◆ WHAT TO DO: In the material below, copy the lines word for word, starting at the line that contains "Where should I click to: Open the" and ending at the line that contains "pos(2278,245)", with both of those lines included.

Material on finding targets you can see
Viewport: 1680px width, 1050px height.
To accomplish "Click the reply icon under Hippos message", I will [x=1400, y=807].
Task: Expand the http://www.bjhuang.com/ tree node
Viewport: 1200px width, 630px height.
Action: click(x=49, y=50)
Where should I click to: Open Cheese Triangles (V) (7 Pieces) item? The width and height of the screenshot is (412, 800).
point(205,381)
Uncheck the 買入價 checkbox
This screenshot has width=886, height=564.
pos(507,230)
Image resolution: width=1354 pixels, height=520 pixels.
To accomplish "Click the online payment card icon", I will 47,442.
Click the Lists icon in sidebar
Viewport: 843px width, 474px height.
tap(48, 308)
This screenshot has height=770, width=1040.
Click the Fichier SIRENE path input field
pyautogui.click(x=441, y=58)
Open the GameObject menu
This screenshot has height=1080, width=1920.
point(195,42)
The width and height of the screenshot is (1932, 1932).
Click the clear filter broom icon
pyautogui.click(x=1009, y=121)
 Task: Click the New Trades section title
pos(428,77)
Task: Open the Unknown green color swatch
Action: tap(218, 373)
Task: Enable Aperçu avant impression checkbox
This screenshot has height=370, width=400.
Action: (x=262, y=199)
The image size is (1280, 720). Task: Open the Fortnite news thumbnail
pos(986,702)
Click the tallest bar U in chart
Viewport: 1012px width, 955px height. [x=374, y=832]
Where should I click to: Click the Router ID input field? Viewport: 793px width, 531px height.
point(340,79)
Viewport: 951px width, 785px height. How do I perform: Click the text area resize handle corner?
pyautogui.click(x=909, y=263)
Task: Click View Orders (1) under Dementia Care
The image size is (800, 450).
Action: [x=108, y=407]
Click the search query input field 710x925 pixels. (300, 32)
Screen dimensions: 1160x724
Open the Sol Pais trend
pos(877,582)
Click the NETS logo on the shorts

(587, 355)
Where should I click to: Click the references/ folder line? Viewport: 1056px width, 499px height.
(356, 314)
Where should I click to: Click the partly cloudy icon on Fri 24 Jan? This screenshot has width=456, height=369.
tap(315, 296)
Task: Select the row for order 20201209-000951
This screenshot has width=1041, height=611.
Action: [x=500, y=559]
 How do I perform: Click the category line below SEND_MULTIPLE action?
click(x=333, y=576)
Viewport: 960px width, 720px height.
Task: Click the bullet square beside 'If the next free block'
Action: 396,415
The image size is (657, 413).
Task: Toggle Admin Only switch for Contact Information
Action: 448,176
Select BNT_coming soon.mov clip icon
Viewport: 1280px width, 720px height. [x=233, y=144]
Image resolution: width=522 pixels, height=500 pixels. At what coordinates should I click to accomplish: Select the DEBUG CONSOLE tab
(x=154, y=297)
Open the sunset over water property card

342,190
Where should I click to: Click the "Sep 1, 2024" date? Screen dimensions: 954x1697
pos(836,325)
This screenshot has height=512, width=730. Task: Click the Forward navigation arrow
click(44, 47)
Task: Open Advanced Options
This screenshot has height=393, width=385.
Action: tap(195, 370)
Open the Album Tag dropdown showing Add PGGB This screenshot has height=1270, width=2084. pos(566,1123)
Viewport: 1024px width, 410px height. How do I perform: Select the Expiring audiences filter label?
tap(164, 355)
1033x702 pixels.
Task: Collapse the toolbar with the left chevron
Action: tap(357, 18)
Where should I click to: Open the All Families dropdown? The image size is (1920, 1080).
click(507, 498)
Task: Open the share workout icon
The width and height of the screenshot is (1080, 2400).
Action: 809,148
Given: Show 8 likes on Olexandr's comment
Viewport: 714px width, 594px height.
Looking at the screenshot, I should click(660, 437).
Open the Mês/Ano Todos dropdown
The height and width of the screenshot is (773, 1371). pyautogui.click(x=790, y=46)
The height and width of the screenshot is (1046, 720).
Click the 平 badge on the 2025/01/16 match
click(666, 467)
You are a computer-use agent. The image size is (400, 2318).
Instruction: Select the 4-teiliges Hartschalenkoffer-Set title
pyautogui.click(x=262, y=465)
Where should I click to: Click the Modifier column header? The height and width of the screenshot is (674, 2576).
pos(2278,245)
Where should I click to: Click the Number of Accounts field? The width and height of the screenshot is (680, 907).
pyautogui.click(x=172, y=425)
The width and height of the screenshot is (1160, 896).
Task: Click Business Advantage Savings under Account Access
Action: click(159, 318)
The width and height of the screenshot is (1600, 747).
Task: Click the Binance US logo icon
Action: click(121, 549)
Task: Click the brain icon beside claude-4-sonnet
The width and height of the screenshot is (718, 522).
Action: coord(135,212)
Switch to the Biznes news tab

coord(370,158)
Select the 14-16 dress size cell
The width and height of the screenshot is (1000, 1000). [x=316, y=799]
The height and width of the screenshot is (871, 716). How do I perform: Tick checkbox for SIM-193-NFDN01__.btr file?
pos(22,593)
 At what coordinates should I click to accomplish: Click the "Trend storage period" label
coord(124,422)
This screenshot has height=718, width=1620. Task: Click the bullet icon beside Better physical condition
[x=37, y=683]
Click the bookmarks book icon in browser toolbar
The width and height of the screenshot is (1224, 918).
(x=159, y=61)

◆ EXERCISE RESULT:
Where should I click to: Open the All Families dropdown? The image size is (1920, 1080).
click(507, 498)
Task: Open the share workout icon
The width and height of the screenshot is (1080, 2400).
Action: 809,148
Given: Show 8 likes on Olexandr's comment
Viewport: 714px width, 594px height.
Looking at the screenshot, I should click(660, 437).
Open the Mês/Ano Todos dropdown
The height and width of the screenshot is (773, 1371). pyautogui.click(x=790, y=46)
The height and width of the screenshot is (1046, 720).
Click the 平 badge on the 2025/01/16 match
click(666, 467)
You are a computer-use agent. The image size is (400, 2318).
Instruction: Select the 4-teiliges Hartschalenkoffer-Set title
pyautogui.click(x=262, y=465)
Where should I click to: Click the Modifier column header? The height and width of the screenshot is (674, 2576).
pos(2278,245)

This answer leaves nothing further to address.